■ Required work ■
Look below for the line that has "Джиан ка даатаа эйк хаи (62, 1266)". Set down the lines from there through the line that has "Даас Тэйрэй Ки Баянти (59, 855)", exactly as written.

■ Listed records ■
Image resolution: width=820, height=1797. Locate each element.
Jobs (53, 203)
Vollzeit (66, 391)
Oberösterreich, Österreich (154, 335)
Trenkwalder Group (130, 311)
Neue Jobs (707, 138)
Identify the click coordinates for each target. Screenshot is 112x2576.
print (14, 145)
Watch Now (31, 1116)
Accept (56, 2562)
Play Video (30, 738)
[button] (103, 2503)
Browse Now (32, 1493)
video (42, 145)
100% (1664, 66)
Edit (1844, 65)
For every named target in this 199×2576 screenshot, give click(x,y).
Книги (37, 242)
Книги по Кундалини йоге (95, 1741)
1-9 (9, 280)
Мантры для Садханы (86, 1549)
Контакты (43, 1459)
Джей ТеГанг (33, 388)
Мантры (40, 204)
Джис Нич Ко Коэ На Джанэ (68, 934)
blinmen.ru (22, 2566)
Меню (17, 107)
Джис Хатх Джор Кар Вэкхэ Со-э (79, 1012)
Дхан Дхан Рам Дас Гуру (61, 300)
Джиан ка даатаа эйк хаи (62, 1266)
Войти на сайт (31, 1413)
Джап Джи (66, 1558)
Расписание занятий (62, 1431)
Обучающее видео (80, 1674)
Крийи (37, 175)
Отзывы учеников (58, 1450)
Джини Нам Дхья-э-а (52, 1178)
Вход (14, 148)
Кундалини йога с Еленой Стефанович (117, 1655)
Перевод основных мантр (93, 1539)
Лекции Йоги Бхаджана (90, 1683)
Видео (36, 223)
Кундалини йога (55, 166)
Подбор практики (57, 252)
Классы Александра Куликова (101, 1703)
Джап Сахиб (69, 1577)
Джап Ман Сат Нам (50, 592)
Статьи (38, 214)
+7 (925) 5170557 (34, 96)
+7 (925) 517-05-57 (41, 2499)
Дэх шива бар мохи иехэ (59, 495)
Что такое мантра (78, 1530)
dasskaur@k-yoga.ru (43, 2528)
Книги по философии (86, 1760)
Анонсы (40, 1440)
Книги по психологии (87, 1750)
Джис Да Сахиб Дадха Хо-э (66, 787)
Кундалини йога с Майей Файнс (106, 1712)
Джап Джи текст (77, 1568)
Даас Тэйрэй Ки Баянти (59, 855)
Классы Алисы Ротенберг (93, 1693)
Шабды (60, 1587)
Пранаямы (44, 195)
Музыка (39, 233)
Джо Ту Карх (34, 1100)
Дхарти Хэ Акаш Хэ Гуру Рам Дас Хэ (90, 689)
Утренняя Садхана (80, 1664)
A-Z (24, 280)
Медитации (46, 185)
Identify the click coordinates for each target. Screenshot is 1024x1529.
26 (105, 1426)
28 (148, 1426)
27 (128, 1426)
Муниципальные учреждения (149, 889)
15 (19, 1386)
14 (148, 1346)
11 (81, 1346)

■ Exercise answer ■
Джиан ка даатаа эйк хаи (62, 1266)
Войти на сайт (31, 1413)
Джап Джи (66, 1558)
Расписание занятий (62, 1431)
Обучающее видео (80, 1674)
Крийи (37, 175)
Отзывы учеников (58, 1450)
Джини Нам Дхья-э-а (52, 1178)
Вход (14, 148)
Кундалини йога с Еленой Стефанович (117, 1655)
Перевод основных мантр (93, 1539)
Лекции Йоги Бхаджана (90, 1683)
Видео (36, 223)
Кундалини йога (55, 166)
Подбор практики (57, 252)
Классы Александра Куликова (101, 1703)
Джап Сахиб (69, 1577)
Джап Ман Сат Нам (50, 592)
Статьи (38, 214)
+7 (925) 5170557 (34, 96)
+7 (925) 517-05-57 (41, 2499)
Дэх шива бар мохи иехэ (59, 495)
Что такое мантра (78, 1530)
dasskaur@k-yoga.ru (43, 2528)
Книги по философии (86, 1760)
Анонсы (40, 1440)
Книги по психологии (87, 1750)
Джис Да Сахиб Дадха Хо-э (66, 787)
Кундалини йога с Майей Файнс (106, 1712)
Джап Джи текст (77, 1568)
Даас Тэйрэй Ки Баянти (59, 855)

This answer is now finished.